Regenerative medicine uses stem cells to replace diseased tissues and organs, creating therapies in which cells are the biological product. Regenerative medicine can also mean triggering stem cells that are already present in the human body to repair damaged tissues or to modulate immune responses. Increasingly, regenerative medicine researchers are using a stem cell lens to identify critical interactions or defects that prepare the ground for disease, paving the way for new approaches to preventing disease before it starts.
“There is strong evidence that we’ll have to really understand development to live up to regenerative medicine’s key aims,” Bader says. “There are questions we don’t know the answer to, for example, why do children heal better than adults? These answers are essential for researchers who are developing stem cell therapies or ways to encourage self-repair in the body.”
The HCA group is mapping 14 organ systems, each organized into its own bio network. For instance, the gut, heart and kidney each have their own bio network, comprised of researchers that focus on that specific system. Bader is part of the liver bio network.
Bader, along with Sonya MacParland, scientist, and Dr. Ian McGilvray, surgeon and senior scientist, both at University Health Network (UHN), are part of a Medicine by Design collaborative research team that, in 2018, created the first map of human liver cells at the molecular level. They are currently part of the large, Medicine by Design-funded team project studying how to harness the liver’s power to regenerate.
The liver map represents the first time a human organ has been charted at the single-cell level. It illuminated the basic biology of the liver in ways that could eventually increase the success of transplant surgery and enable powerful regenerative medicine treatments for liver disease such as regenerating the liver with stem cells.
“This is a tool that can be used by researchers who are developing cells in the lab. For instance, a U of T and UHN team recently published work that showed they can develop functional blood vessel cells found in the liver. This drew on our liver map work, which provided a benchmark for those researchers to compare their cells with adult human liver cells,” says Bader. “HCA continues to expand this work, for example in pediatrics, and will become a fundamental resource for regenerative medicine researchers.”
Medicine by Design is sponsoring the HCA meeting in August because it’s an opportunity to engage with the international effort on human cell mapping, which creates new scientific collaborations for the Medicine by Design community.
Funded by a $114-million grant from the Canada First Research Excellence Fund, Medicine by Design brings together more than 150 principal investigators at the University of Toronto and its affiliated hospitals to advance regenerative medicine discoveries and accelerate them toward impact.

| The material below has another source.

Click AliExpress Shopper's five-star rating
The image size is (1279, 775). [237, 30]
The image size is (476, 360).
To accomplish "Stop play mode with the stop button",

Moreover, the HCA informs new directions in regenerative medicine research, says Michael Sefton, executive director of Medicine by Design and a U of T University Professor in the Department of Chemical Engineering and Applied Chemistry and the Institute of Biomedical Engineering.
“This international event will connect fields and people that traditionally don’t work together,” says Sefton, whose U of T lab is located at the Donnelly Centre for Cellular and Biomolecular Research. “A massive collaborative undertaking is what’s necessary to bring HCA to fruition, and Medicine by Design is proud to support this effort. We can’t overstate how much the HCA project could advance and transform regenerative medicine.”
Bader says in addition to the opportunities for scientific learning, the event can have other benefits for attendees. “One of the advantages to attending the HCA meeting is the opportunity to network and potentially find out about funding opportunities one might not be aware of otherwise. It’s a great opportunity for researchers to connect beyond their local collaborations.”